Results: The motivation for participation of the predominantly (83%) female minority student volunteers were personal improvement (50%), commitment to the community (33%), and professional improvement (16%). Student volunteers reported improvement in clinical skills and transcultural competencies. Reflection themes were congruent with improvement of clinical skills, community health promotion and culture, as well as overall positive experience.
Implications: Extracurricular CSL activities are beneficial for nursing students, not only to improve skills and transcultural competencies but also have fun!
DEVELOPMENT OF CAR SEAT CHALLENGE GUIDELINE FOR A PEDIATRIC CARDIAC UNIT: AN EVIDENCE-BASED QUALITY IMPROVEMENT PROJECT
Rhiannon Rasmussen, Cathy Woodward,Shannon Friesenhahn, Wesley Richardson, Clarice Golightly-Jenkins
Background: The American Academy of Pediatrics (AAP) recommends car seat challenge (CSC) test on infants with congenital cardiac disease, have undergone cardiac surgery, and have medical diagnoses placing them at high risk for apnea.
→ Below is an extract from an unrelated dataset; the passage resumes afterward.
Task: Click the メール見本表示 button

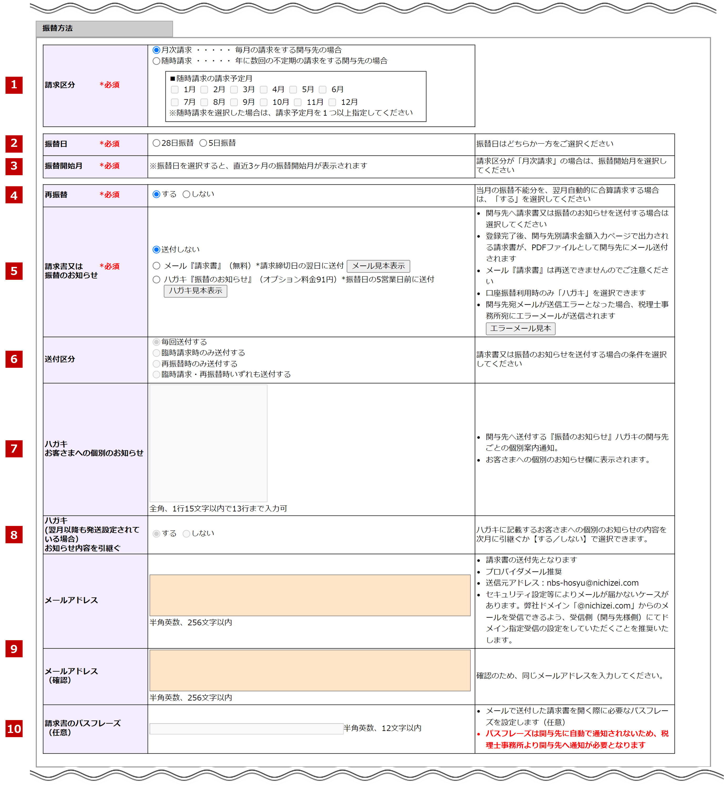Action: pos(378,266)
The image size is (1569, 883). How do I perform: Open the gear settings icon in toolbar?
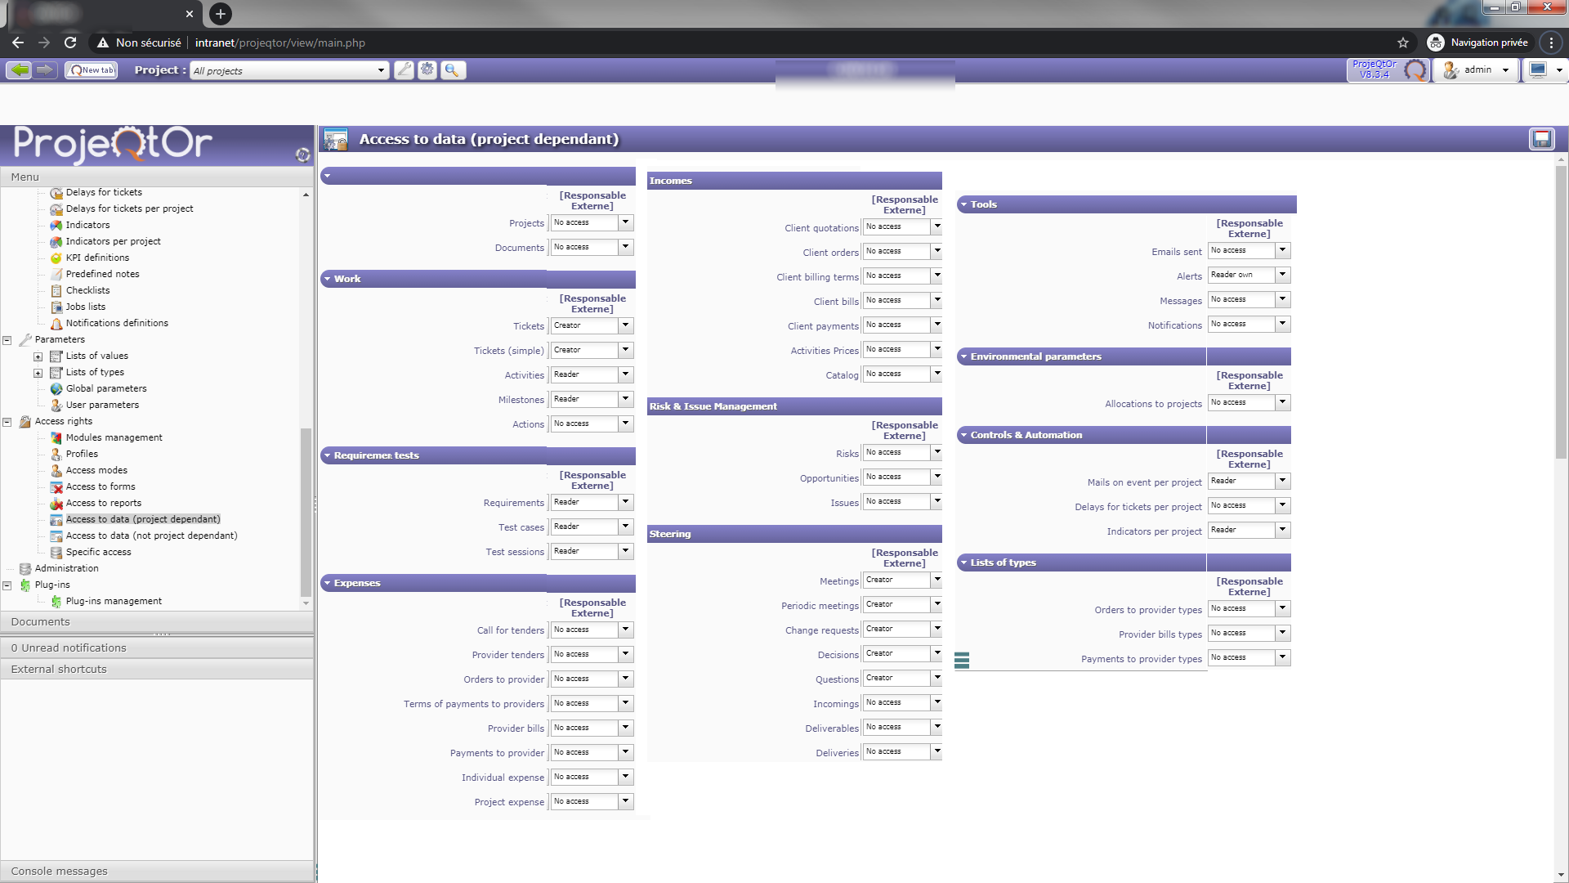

There was an absence of a unit policy providing a standardized approach on performance of the CSC test.
Objective(s): The aim of this project was to develop a CSC policy, have 100% of staff educated, and 90% completion on parent education and documentation on the CSC test.
Methods: A unit-level CSC testing policy was developed, reviewed, and approved. Education of staff and simulation on CSC occurred over two months. Chart and observation audits for compliance were performed.
Results: All unit staff (100%) were educated on the CSC policy and 100% attended simulation training. There was 100% compliance with the CSC guideline, education of families, and completeness of documentation.
Implications: The estimated readmission cost of a healthy newborn is $2,222. The costs for infants with congenital cardiac disease would be more. Wrongful death damages related to premature discharge due to unstandardized CSC testing in Texas could range from $200,000 to $750,000. Having a policy standardizes CSC testing minimizes readmissions and adverse events, and enhances quality and safety.